WORK TO COMPLETE: Once you find the line that contains "Task: Click the table", write out that line and every line after it to the end of the records, exactly and with nothing else.

[Saved data entries]

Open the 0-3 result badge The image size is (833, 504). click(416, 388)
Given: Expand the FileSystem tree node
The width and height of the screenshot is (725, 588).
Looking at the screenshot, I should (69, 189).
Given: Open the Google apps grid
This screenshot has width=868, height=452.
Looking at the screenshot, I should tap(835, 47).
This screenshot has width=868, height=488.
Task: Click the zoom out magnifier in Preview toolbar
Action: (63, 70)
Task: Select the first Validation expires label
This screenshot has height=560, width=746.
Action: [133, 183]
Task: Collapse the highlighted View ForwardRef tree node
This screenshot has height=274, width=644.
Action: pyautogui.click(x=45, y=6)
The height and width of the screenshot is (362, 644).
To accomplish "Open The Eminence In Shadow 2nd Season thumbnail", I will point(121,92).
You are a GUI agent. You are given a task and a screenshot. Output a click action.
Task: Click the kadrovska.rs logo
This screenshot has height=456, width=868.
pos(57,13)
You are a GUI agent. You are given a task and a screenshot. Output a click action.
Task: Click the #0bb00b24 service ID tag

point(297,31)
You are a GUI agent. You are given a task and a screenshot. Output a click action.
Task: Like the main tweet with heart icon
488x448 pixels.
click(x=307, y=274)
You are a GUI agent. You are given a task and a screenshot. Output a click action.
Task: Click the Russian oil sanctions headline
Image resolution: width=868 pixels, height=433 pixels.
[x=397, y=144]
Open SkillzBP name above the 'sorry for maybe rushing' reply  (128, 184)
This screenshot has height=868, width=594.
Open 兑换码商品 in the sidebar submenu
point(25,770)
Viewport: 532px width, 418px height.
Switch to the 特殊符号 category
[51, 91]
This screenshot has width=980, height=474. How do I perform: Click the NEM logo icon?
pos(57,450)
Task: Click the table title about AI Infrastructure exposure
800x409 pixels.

SOLUTION TO THIS TASK:
Task: Click the table title about AI Infrastructure exposure
800x409 pixels.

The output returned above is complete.